Our facility is directed by Prof. David Schaffer in collaboration with the management oversight committee. In addition, it is managed by Dr. Mary West, who has successfully overseen the installation of the equipment and resources described above, provides rigorous training to our users, and aids in the development of imaging strategies to enable numerous experiments.

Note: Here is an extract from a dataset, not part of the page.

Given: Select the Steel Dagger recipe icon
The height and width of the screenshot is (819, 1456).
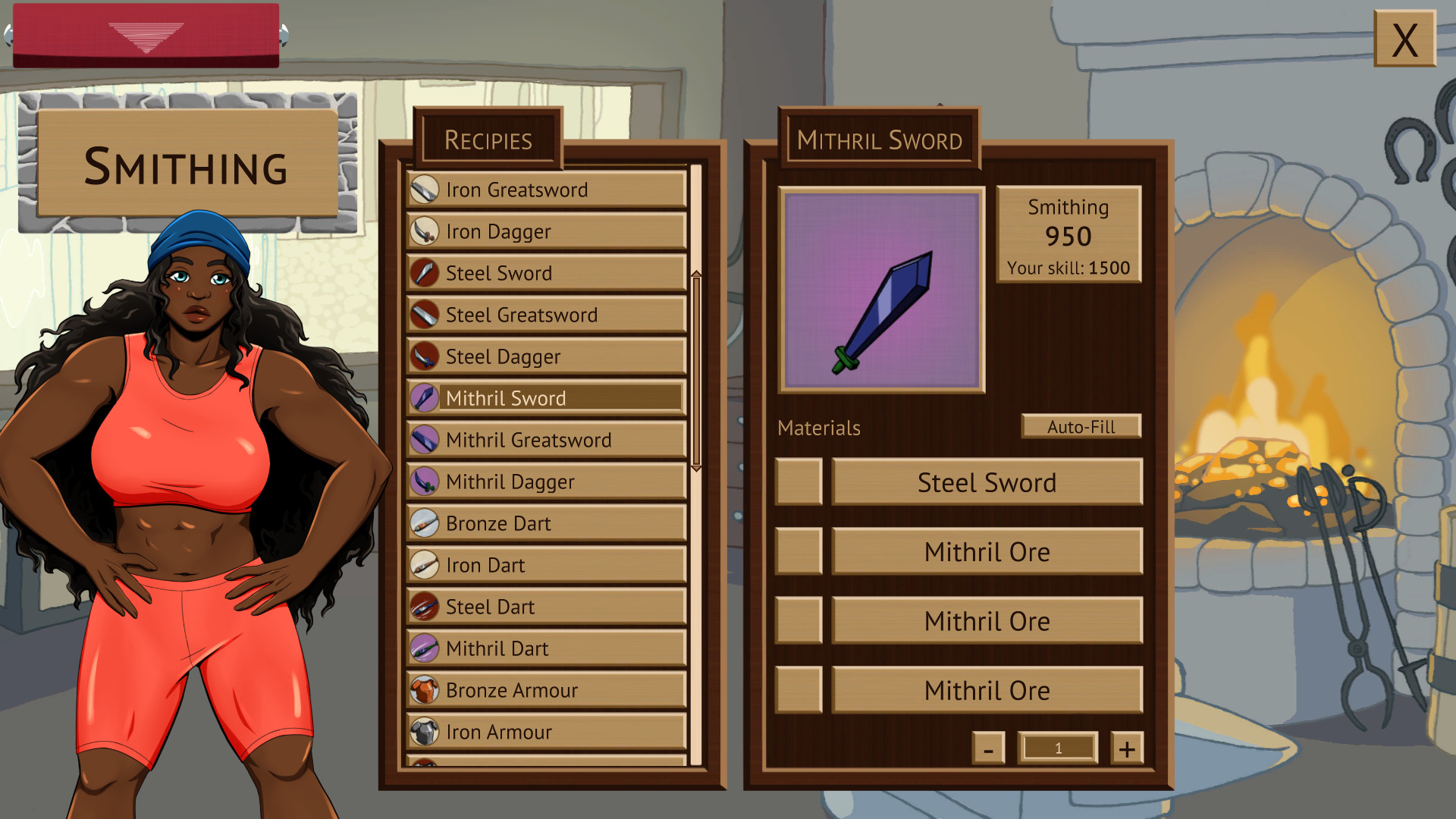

In greater scientific detail, 75 students and postdoctoral fellows from the laboratories of 21 PIs have approved access and are using the facility to date. Therefore, these resources are enabling and enhancing a large and growing number of research projects, which are described in greater detail in the full scientific progress report. The goal of a project in the Song Li lab that has made great progress this year is to derive functional neural crest stem cells (NCSCs) from embryonic stem cells and induced pluripotent stem cells. The derived NCSCs were used in nerve and blood vessel regeneration. In addition, other projects aimed at identification and characterization of adult stem cells in blood vessels. The marker expression and multipotency were determined by using ImageXpress and flow cytometry at CIRM SSCF. The next phase of this study focuses on the function of vascular stem cells in other diseases including arthrosclerosis. As another example, the Healy lab is developing new synthetic substrates for culturing human embryonic stem cells under defined conditions. Progress was made and published by the Healy lab in creating synthetic culture surfaces and materials for long-term hESC propagation, a project that has involved heavy usage of the ImageXpress. As a final example, the Schaffer lab has engineered new gene delivery vehicles that can augment and edit the genome of hESCs and neural stem cells. Quantification of gene delivery efficiency and gene targeting has been greatly aided with the flow cytometry and high throughput imaging capabilities of the CIRM facility. Finally, the Kumar lab studies how the molecular and mechanical properties of the cellular cytoskeleton regulate cell function. For example, he uses laser ablation of subcellular features such as cytoskeletal filaments to provide real time information on the mechanical properties of the cytoskeleton. He is establishing laser ablation using the multiphoton microscope in the CIRM facility, a capability that will be applied to study cytoskeletal mechanics of stem cells.
We anticipate in the upcoming year that this valuable facility will thus be increasingly utilized to advance a growing number of projects.